| Work to complete |
Set out exactly every line of the entries below, starting at the line that holds "Select the BLTP organization row" and stopping after the line that holds "Given: Click the add files icon in toolbar".

| Data extract |
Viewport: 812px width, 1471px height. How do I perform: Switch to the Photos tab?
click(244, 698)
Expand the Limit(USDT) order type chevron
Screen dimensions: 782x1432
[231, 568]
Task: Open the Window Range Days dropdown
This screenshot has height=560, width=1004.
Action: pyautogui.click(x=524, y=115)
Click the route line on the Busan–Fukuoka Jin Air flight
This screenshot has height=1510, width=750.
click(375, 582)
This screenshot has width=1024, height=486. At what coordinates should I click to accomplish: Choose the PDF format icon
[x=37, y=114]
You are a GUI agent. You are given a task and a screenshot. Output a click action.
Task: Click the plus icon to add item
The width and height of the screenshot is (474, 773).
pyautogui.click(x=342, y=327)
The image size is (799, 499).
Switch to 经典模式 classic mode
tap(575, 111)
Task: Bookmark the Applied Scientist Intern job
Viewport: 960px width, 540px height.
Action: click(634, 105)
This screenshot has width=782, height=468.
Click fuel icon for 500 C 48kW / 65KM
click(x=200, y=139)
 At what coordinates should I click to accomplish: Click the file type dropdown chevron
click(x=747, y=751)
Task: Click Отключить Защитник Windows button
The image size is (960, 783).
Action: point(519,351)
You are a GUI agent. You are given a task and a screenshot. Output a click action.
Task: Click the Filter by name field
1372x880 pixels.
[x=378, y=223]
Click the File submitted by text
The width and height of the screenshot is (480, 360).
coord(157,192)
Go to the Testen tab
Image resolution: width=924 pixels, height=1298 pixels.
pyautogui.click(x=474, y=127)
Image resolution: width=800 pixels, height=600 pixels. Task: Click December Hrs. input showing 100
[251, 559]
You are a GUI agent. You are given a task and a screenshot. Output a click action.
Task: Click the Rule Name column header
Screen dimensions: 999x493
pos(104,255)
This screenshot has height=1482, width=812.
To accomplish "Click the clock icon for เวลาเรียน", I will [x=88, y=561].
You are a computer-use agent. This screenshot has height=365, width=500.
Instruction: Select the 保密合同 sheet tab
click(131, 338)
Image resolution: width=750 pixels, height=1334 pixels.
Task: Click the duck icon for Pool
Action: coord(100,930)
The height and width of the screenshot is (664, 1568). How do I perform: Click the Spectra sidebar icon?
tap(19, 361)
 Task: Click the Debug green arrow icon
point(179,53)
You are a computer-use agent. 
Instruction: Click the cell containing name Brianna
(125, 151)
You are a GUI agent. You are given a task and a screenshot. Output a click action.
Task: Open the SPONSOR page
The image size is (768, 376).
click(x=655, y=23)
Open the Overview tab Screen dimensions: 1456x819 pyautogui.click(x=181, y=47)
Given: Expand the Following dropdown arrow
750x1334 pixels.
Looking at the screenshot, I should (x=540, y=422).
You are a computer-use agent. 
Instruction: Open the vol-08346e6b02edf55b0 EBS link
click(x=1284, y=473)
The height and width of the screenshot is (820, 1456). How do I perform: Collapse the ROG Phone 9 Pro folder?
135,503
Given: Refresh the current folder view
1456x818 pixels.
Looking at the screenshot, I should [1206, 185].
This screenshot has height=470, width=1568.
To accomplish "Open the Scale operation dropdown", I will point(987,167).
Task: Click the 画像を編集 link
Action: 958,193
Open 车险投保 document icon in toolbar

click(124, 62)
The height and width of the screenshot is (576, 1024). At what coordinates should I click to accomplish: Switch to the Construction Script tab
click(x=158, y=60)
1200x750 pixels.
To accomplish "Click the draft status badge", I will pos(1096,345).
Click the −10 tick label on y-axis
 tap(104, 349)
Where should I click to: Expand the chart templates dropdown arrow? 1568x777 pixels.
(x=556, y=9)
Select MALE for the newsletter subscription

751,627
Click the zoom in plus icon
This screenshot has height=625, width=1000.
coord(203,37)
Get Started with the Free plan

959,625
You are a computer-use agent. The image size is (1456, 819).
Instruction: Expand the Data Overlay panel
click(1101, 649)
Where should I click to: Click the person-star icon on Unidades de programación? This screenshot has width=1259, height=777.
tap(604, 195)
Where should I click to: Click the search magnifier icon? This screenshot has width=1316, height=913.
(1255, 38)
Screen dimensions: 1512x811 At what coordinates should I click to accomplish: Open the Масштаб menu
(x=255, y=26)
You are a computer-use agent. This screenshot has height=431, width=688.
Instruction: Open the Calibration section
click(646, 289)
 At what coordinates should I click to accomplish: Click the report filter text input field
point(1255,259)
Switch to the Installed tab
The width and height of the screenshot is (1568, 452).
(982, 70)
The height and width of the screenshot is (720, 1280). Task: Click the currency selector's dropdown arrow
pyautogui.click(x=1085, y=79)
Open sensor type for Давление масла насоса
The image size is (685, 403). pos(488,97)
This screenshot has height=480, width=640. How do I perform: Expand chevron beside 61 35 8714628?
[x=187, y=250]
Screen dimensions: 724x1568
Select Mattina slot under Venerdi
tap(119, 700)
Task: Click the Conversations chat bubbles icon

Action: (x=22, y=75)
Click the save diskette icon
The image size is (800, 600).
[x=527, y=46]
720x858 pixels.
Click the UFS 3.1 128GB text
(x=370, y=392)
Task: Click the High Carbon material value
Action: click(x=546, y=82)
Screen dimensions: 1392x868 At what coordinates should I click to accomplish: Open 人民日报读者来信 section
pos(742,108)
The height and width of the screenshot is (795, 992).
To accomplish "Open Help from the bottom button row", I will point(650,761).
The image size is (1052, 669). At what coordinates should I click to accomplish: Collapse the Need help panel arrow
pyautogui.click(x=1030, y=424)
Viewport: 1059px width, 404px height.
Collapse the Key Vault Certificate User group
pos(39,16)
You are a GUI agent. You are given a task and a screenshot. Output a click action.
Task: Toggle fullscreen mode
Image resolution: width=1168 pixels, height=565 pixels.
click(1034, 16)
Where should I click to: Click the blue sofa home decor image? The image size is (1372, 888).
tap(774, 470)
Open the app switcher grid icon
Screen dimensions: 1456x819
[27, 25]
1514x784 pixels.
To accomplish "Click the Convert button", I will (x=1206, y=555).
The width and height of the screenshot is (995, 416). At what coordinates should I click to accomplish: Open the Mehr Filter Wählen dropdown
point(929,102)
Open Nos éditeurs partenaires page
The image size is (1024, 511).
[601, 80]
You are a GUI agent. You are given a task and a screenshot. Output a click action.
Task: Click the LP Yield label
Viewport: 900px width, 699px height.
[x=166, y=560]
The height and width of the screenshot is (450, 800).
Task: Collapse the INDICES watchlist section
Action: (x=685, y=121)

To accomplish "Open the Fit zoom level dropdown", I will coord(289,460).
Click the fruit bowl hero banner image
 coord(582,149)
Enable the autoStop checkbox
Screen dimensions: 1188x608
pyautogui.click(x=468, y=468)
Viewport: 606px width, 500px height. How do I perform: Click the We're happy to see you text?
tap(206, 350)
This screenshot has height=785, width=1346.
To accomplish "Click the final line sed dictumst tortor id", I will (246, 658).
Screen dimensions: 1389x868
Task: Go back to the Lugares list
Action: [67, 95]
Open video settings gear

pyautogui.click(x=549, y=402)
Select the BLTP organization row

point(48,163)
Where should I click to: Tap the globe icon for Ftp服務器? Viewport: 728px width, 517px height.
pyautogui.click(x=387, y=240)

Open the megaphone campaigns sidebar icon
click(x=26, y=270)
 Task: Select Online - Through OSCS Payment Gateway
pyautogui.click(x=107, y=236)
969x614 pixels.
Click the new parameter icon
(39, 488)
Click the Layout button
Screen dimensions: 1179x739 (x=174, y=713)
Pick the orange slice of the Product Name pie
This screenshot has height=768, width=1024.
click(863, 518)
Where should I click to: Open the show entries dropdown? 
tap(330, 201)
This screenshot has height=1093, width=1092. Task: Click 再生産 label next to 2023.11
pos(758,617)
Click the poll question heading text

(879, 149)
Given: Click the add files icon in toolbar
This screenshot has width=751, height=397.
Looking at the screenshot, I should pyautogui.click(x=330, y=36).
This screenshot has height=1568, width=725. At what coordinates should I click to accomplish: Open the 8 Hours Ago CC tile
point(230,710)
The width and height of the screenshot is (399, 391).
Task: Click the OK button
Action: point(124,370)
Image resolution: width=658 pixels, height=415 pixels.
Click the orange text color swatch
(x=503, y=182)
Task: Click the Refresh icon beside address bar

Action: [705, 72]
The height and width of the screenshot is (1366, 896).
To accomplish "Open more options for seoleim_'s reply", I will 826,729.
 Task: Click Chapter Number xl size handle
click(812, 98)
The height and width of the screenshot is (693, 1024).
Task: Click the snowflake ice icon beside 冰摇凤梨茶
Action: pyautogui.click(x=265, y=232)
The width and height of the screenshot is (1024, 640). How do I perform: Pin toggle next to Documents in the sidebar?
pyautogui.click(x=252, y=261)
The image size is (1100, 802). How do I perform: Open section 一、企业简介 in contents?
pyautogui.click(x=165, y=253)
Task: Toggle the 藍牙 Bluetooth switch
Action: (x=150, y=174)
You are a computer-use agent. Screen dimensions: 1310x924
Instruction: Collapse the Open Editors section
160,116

| Response below |
Select the BLTP organization row

point(48,163)
Where should I click to: Tap the globe icon for Ftp服務器? Viewport: 728px width, 517px height.
pyautogui.click(x=387, y=240)

Open the megaphone campaigns sidebar icon
click(x=26, y=270)
 Task: Select Online - Through OSCS Payment Gateway
pyautogui.click(x=107, y=236)
969x614 pixels.
Click the new parameter icon
(39, 488)
Click the Layout button
Screen dimensions: 1179x739 (x=174, y=713)
Pick the orange slice of the Product Name pie
This screenshot has height=768, width=1024.
click(863, 518)
Where should I click to: Open the show entries dropdown? 
tap(330, 201)
This screenshot has height=1093, width=1092. Task: Click 再生産 label next to 2023.11
pos(758,617)
Click the poll question heading text

(879, 149)
Given: Click the add files icon in toolbar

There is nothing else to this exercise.